Given the lovely sound of Mandel's harmonies and the perfect setting they provide for Pizzarelli's voice, it's unlikely anyone would want to change anything with the orchestration. The first take, however, doesn't quite get it. Pizzarelli hears some distortion and someone else suggests that a flute passage needs better definition. Mandel is the voice of reason: "Don't worry. We'll get it."
A second take of the tune is much better. Mandel moves into the control room for a closer listen, followed by as many musicians as can squeeze through the door. He grabs a pencil and sits behind the console, watching his score carefully, occasionally circling sections in the music. "That's pretty damn good," he says as the music comes to a close.
"So what do we do, John?" Ross asks.
"I'll tell you what," Mandel says after a moment's thought. "We still have an hour with the musicians. So we'll just do another one to see if we can beat it. And if we can't do any better, we'll call it a day."

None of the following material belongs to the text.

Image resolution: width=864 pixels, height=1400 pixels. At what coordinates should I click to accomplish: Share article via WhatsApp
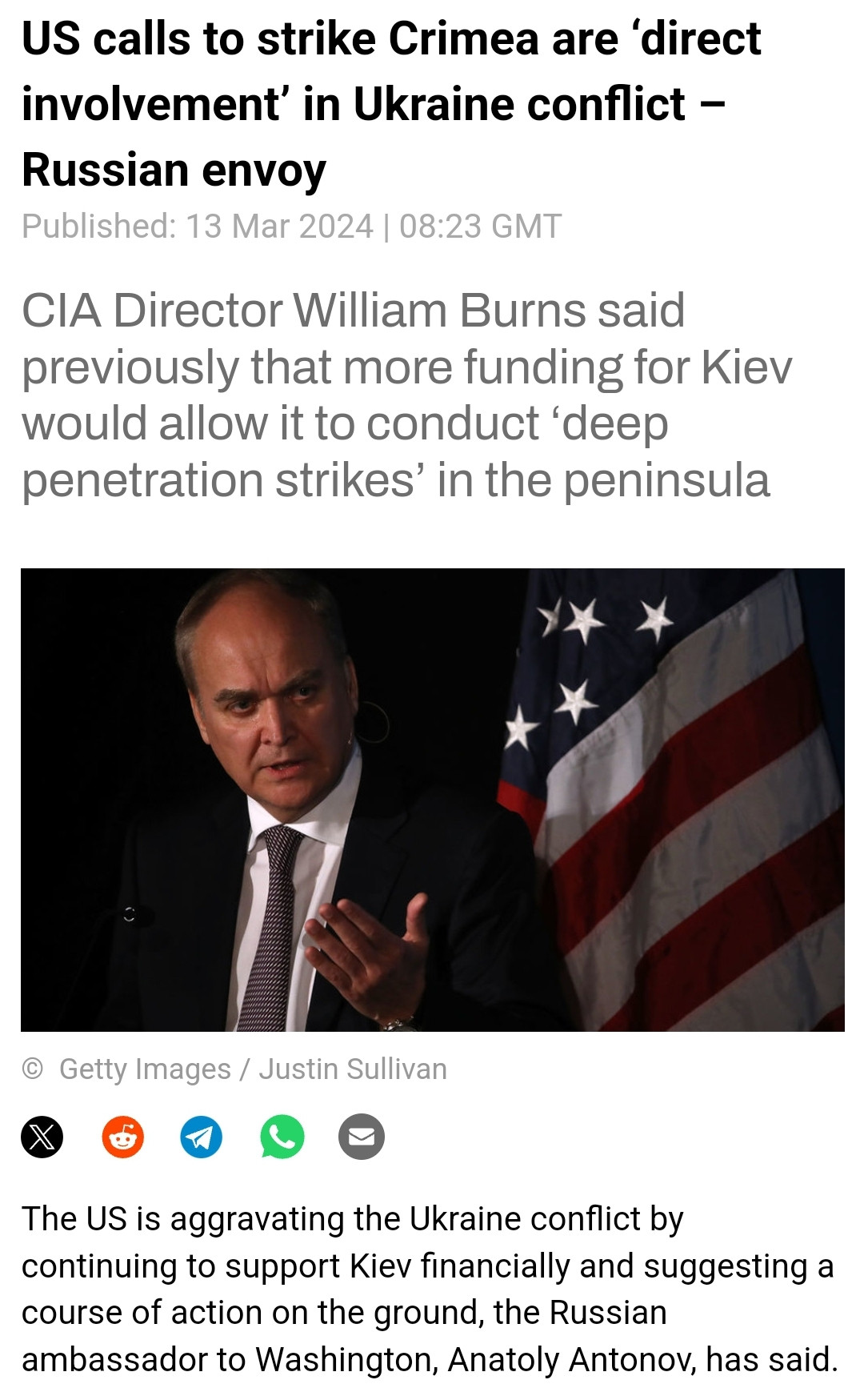coord(282,1137)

What, exactly, does Mandel feel it would take to "beat" the version of the orchestration that's already recorded?
"I can't think of any one thing," he says, "because there's nothing here that I can find fault with. Once you've got all the notes and you've got the musicians in the room, then it's purely a matter of feeling. And that's a quality that is very elusive. It's at the point now where I can't tell anybody what to do anymore. It's just a question of capturing the magic."
Back in the studio, Mandel calls his musicians to attention, raises his hands and says, "OK. Let's do it."
The take goes smoothly, a bit slower than the previous one, but with a flow that seems to wrap the instrumental timbres around the rhythm in a deep, enveloping embrace of sound. When it concludes, several of the musicians nod approval.
Mandel walks into the control room for the playback. He listens intently until, about halfway through, he looks up, nods and says, "That's it. That's what I was talking about. It's got the magic. I can't define exactly what it is, but it's got it."
And who knows? Maybe, in the summer heat of Southern California, the magic that finally turned up was simply the spirit of Christmas, busily darting from record session to record session.